BDNF long 3′UTR sufficiently mediates activity-stimulated reporter translation. Laser confocal live cell imaging of cultured hippocampal neurons (DIV21) expressing d2EGFP fused with the SV40 3′UTR (A and B) or the short (C and D) or the long BDNF 3′UTR (E and F) before and after 10 min TEA exposure. (Scale bar: 40 μm.) Dotted boxes are magnified (2×) and shown as insets. The pseudocolor bar indicates fluorescent intensities. (G and H) Quantification of the changes in d2EGFP reporter fluorescence caused by TEA. A randomly selected neuron was imaged from each coverslip by z-sectioning through the entire cell (10–15 optical slices) and projected into a 2D image (maximum intensity) before and after TEA exposure.
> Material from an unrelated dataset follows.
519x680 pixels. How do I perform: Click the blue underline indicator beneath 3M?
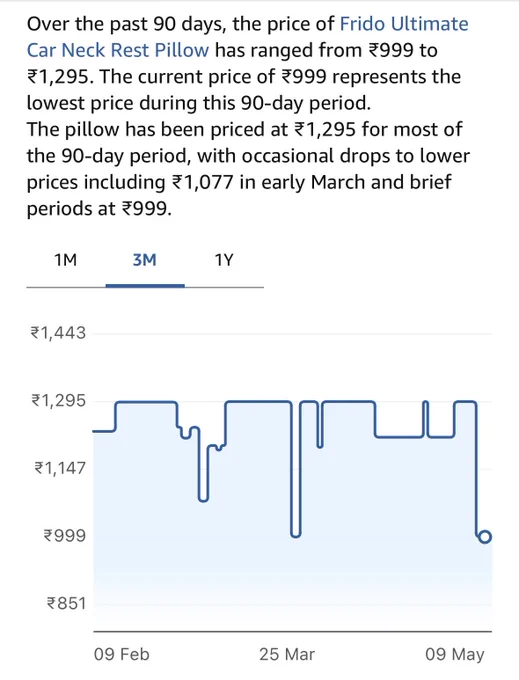point(145,286)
The total integrated fluorescent density in dendrites (G) and soma (H) of the same cell before and after 10 min TEA exposure was measured. The percent change of fluorescence was calculated by normalizing the integrated intensity after TEA treatment against that of the same cell before TEA treatment, and results were displayed graphically. The decrease of fluorescence for reporters that carry the BDNF short 3′UTR and the SV40 3′UTR may reflect photobleaching during confocal imaging. One-way ANOVA analysis: P < 0.05 for both soma and dendrites (n = 4). Error bars indicate SEM. **P < 0.01, Tukey analysis.

Fig. 4.

Pilocarpine-induced neuronal activation results in robust translational derepression of BDNF specifically mediated by the long 3′UTR. (A) Levels of pan-BDNF mRNA and long 3′UTR BDNF mRNA by qRT-PCR in rat hippocampus after pilocarpine-induced SE at the indicated time points. Basal levels of corresponding BDNF mRNAs normalized to that of the GAPDH mRNA were set at 100% (dotted line). qRT-PCR of long 3′UTR BDNF mRNA (B) and pan-BDNF mRNA (C) in sucrose gradient fractions of hippocampal extracts from control (■) or pilocarpine (Pilo)–treated rats (△) after 30 min of SE. P < 0.05, two-way ANOVA; *P < 0.05 Bonferroni posttest. (D) Semiquantitative RT-PCR of the 5′UTRs in BDNF mRNA indicates that exon IV and VI are the major 5′UTRs expressed in the adult rat hippocampus. Polyribosomal profiles of BDNF mRNAs carrying exon IV (E) and exon VI (F) determined by linear sucrose gradient fractionation qRT-PCR assay using hippocampal lysates from control or Pilo-treated rats after 30 min of SE. Error bars indicate SEM.

Fig. 5.

Increased BDNF protein and TrkB activation upon seizure-induced neuronal activation in the hippocampus associated with activity-dependent translation of the long 3′UTR BDNF mRNA. (A) Immunofluorescence of BDNF (green) is increased in hippocampal MF tract 30 min after pilocarpine-induced SE (arrows, Left Lower). The increase of BDNF signal is more clearly observed in the CA3 strata lucidum and radiatum under higher magnification (Center), which is quantified and graphically displayed (Right). Error bars indicate SEM; **P < 0.01 Student t test (n = 3). (B) pY816-TrkB immunofluorescence (green) is drastically increased in hippocampal MFs 30 min after pilocarpine-induced SE (arrows, Right). For all images, the nuclear staining by DAPI (blue) marks the principle neuron layers.